8.7.3 Monitor Density Independence
To choose a particular sized font without regard to the density of the
monitor, the client should always use a wildcard for the PIXEL_SIZE
field and never use a wildcard for the POINT_SIZE field. In addition,
the client should use a wildcard for the RESOLUTION_X and RESOLUTION_Y
fields.
8.7.4 Character Set Considerations
The client should always explicitly specify the CHARSET_REGISTRY and CHARSET_ENCODING fields (for example, ISO8859-1), not only because they speed up font name searching, but because they ensure that the client uses the correct character set. ISO8859-1 specifies the Latin-1 character set that is normally used in text files.

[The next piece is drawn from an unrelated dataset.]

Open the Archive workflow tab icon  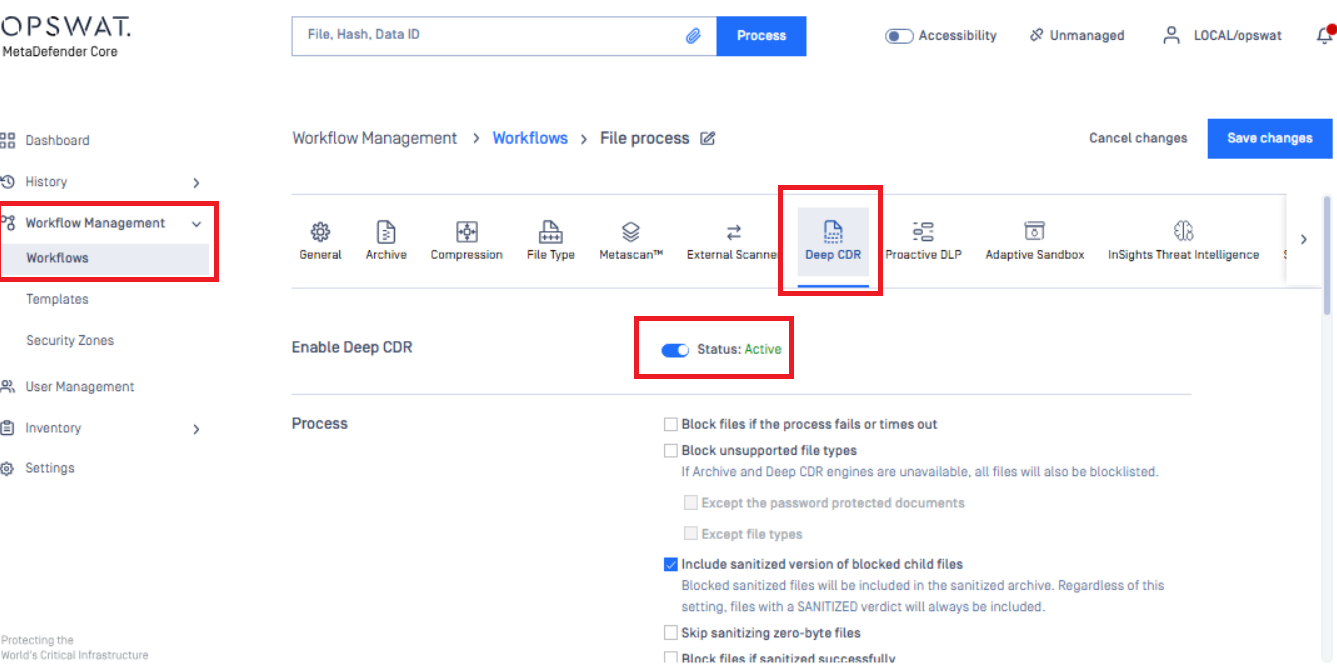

There are other possible character sets that could match a wildcard search, such as Latin-2 or Latin-3, but they should not be used if the client can only process and display Latin-1 text.
An event is a report of either a change in the state of a device (such as a mouse) or the execution of a routine called by a client. An event can be either unsolicited or solicited. Typically, unsolicited events are reports of keyboard or pointer activity. Solicited events are Xlib responses to calls by clients.
Xlib reports events asynchronously. When any event occurs, Xlib processes the event and sends it to clients that have specified an interest in that type of event.
This chapter describes the following concepts needed to manage events:
This chapter provides information for a subset of event types. For a
complete reference of event handling routines and data structures, see
the DECwindows Motif for OpenVMS Guide to Non-C Bindings and the X Window System.
9.1 Event Processing
Apart from errors, which Section 9.13 describes, Xlib events issue from operations on either windows or pixmaps. Most events result from operations associated with windows. The smallest window that contains the pointer when a window event occurs is the source window.
Xlib searches the window hierarchy upward from the source window until one of the following applies:
While there are many types of window events, events associated with pixmaps occur only when a client cannot compute a destination region because the source region is out-of-bounds (see Chapter 6 for a description of source and destination regions). When a client attempts an operation on an out-of-bounds pixmap region, Xlib puts the event on the event queue and checks a list to determine if a client is interested in the event. If a client is interested, Xlib sends information to the client using an event data structure.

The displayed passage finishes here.